Wirksame Zustellung einer einstweiligen Verfügung ohne Anlagen
Das Oberlandesgericht Jena musste sich am 04.03.2013 zur Beschlussfindung mit der Frage beschäftigen, ob eine Zustellung ohne Anlagen ordnungsgemäß ist.
Der dem Gericht zugrunde gelegte Fall war folgender:
Sowohl die Verfügungsklägerin als auch die Verfügungsbeklagte führen jeweils eine Apotheke an unterschiedlichen Orten. Ebenso betreiben beide entsprechend branchenzugehörige Internetseiten. Während die Verfügungsklägerin auf ihrer Internetseite Arzneimittel bundesweit vertreibt, bewirbt die Verfügungsbeklagte auf ihrer Internetpräsenz ausschließlich ihr in der örtlichen Apotheke befindliches Angebot. Streitgegenständlich waren im Wesentlichen drei verschiedene Werbeaussagen auf den Seiten der Verfügungsbeklagten. Die erste von der Verfügungsklägerin beanstandete Werbeaussage betraf Gesichtscremes, bei denen die Grundpreisangabe in der Nähe des Kaufpreises fehlte. Zweitens bemängelte die Klägerin einige Arzneimittelwerbungen ohne erforderlichen „Zu Risiken und Nebenwirkungen lesen Sie die Packungsbeilage oder fragen Sie Ihren Arzt oder Apotheker.“ – Hinweis.
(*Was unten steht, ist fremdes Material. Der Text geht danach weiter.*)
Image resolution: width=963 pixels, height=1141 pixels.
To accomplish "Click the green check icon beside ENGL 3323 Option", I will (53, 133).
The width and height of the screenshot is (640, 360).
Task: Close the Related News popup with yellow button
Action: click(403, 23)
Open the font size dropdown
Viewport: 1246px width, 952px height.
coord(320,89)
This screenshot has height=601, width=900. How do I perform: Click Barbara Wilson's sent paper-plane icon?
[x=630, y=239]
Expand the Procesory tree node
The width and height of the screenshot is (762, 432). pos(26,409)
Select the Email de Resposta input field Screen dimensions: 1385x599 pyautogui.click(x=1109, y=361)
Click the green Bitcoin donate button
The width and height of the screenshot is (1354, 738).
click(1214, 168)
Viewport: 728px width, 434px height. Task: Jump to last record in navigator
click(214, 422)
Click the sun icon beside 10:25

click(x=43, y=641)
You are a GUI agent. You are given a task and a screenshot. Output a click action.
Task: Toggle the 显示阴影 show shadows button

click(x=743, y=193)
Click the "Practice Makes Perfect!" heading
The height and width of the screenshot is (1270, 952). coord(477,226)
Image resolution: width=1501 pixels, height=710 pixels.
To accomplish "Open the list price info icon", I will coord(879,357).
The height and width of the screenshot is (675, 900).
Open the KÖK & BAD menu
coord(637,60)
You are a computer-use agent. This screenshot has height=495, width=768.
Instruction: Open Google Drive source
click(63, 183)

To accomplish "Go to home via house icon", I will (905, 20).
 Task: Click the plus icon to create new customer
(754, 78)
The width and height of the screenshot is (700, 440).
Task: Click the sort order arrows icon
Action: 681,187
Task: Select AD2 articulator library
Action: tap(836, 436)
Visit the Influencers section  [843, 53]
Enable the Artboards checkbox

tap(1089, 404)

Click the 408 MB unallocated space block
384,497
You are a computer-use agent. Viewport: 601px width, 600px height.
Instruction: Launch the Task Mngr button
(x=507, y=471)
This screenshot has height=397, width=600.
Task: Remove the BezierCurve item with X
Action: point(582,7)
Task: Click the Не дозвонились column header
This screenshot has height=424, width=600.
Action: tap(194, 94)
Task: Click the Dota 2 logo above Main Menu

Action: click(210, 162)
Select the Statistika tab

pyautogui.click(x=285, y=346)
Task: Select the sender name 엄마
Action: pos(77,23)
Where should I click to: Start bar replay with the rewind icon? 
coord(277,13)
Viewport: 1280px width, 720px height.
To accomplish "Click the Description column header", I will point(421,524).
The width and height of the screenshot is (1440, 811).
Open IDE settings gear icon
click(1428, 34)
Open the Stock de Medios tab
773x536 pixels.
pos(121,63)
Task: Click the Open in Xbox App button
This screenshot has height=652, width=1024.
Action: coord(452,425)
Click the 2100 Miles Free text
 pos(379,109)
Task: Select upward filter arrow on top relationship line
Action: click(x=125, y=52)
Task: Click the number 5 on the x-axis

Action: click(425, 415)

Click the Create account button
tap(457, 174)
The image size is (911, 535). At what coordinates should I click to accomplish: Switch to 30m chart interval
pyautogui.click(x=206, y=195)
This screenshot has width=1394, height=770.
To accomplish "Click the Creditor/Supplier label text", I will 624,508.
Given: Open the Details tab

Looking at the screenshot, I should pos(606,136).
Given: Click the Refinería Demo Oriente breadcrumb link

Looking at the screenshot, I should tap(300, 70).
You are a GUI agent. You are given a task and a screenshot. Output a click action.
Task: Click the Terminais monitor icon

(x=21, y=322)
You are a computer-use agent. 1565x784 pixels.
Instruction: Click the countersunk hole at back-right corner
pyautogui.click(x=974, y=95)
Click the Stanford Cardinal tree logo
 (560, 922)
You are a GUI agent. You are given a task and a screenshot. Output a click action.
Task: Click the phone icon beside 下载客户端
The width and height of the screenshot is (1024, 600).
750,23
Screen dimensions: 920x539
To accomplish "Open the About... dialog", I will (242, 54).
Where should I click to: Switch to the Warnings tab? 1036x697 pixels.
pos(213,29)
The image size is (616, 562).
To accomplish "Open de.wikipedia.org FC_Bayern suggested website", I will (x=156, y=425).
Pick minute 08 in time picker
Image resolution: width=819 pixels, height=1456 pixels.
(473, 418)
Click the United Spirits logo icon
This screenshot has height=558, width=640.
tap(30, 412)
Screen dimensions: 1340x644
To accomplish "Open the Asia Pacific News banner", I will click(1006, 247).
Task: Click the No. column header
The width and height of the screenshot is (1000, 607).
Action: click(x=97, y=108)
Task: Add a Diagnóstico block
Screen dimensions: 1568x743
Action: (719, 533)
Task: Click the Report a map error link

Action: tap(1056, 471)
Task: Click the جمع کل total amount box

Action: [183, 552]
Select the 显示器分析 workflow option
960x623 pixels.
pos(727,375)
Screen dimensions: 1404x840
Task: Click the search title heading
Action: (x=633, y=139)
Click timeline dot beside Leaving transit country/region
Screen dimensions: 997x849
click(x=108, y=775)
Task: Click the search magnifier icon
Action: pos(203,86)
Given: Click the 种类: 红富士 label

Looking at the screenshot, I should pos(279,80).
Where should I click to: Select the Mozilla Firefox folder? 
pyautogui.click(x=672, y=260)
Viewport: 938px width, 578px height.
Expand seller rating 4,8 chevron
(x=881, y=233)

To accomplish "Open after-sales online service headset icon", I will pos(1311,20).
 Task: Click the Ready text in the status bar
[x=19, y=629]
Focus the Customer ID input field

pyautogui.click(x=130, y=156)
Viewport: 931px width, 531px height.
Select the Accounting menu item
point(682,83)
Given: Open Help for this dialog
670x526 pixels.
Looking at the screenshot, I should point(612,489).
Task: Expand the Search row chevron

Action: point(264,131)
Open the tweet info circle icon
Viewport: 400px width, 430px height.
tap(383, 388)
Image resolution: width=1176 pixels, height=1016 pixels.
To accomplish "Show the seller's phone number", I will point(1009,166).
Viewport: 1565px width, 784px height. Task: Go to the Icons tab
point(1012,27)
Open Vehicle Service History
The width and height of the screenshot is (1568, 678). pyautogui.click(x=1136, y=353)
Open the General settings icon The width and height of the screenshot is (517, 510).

Ebenso wurde der Werbetext für ein pflanzliches Arzneimittel beanstandet. Hierin wurde behauptet, dass es das Produkt exklusiv in der von der Verfügungsbeklagten betriebenen Apotheke gibt.
Nach längerem vorprozessualen Streit und mündlicher Verhandlung entschied das Landgericht über die Kostenverteilung sowie -festsetzung. Es legte der Verfügungsbeklagten die Kosten des Verfahrens auf. Die Beklagte wiederum reagierte mit einer sofortigen Beschwerde, der das Landgericht jedoch nicht abhalf.
Zu Unrecht, findet die Verfügungsbeklagte. Der vorangegangene Erlass der einstweiligen Verfügung sei nach ihrer Ansicht unzulässig gewesen, weil die Verfügungsklägerin rechtsmissbräuchlich gehandelt hätte. Denn diese hätte den Streitwert absichtlich überhöht angegeben. Außerdem war in der einstweiligen Verfügung der Hinweis auf eine Anlage gegeben. Jene waren jedoch nicht beigefügt.
Hier stellt das Oberlandesgericht nun fest: Bei den Kosten des Verfahrens ist stets nach billigem Ermessen und unter Berücksichtigung des konkreten Streit- und Sachgegenstandes zu entscheiden – zum Zeitpunkt der Erledigungserklärung.
Die einstweilige Anordnung musste nicht aufgehoben werden. Denn nach sorgfältiger, eingehender Prüfung lässt sich im Ergebnis nicht belegen, ob die Verfügungsklägerin durch den erhöhten Gebührenfaktor rechtsmissbräuchlich gehandelt hätte.
Dies ist nach richterlicher Ansicht bereits aus § 8 Abs. 4 UWG ersichtlich. Die Beweislast für einen Rechtsmissbrauch hat vorliegend der Klägerin obgelegen. Diese aber lieferte dafür keinerlei Anhaltspunkte. Des Weiteren setzt ein auf § 8 UWG gestützter Anspruch voraus, dass der etwaige Missbrauch nicht nur im Einzelfall, sondern zahlreich vorhanden ist. Auch das war hier mitnichten der Fall.
Zum vorgebrachten Argument der Klägerin, der einstweilige Verfügung fehlten die angekündigten Anlagen äußerten sich die OLG Richter: Prinzipiell lässt sich zwar von einer Unwirksamkeit der Zustellung ausgehen, wenn ohne die in Bezug genommene Anlage versendet wird. Jedoch können hier Ausnahmen zu Gunsten des Interesses an einem sicheren und formalisierten Verfahrens gemacht werden. Eine solche Ausnahme ergibt sich, wenn die einstweilige Verfügung auch ohne die Anlage aus sich heraus verständlich ist. Angesichts des prozessualen Verhaltens der Verfügungsbeklagten kann von einer solchen Verständlichkeit ausgegangen werden.
Allerdings korrigierte das Oberlandesgericht Jena die Streitwertfestsetzung, weil diese nach ihrer vertretenen Ansicht den allgemeinen Plausibilitätsanforderungen nicht genügte.
Die Richter am Oberlandesgericht erkennen die sofortige Beschwerde der Verfügungsbeklagten als zulässig, jedoch unbegründet.